The waiting period between races was pretty uncomfortable due to the cold, wind picking back up, and wet clothes from sweat, but we did our best to stay warm with hot beverages (I brought tea). The race provided soup, hot chocolate and coffee. They also had set up portable propane heaters to help with staying warm. They had a short awards ceremony followed by countdown to midnight and we had an excellent view of the fireworks on the strip.

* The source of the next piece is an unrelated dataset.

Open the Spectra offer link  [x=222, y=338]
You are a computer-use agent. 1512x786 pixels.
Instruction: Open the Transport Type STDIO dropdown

The second race, the First 5K of 2016, was a lot of fun as well. It was the same course, only run backward. Although we did shiver a bit while waiting for the second race to start, I was happy that I could at least feel my feet again and happy to report that my plantar faciitis did not bother me a bit. I ran well enough for the first 2 miles, then sort of petered out. I finished in 34:18, 2 minutes slower, but good enough to finish second in my age group again. The funny thing is that the first and third place finishers switched places, but I held a solid second. LOL.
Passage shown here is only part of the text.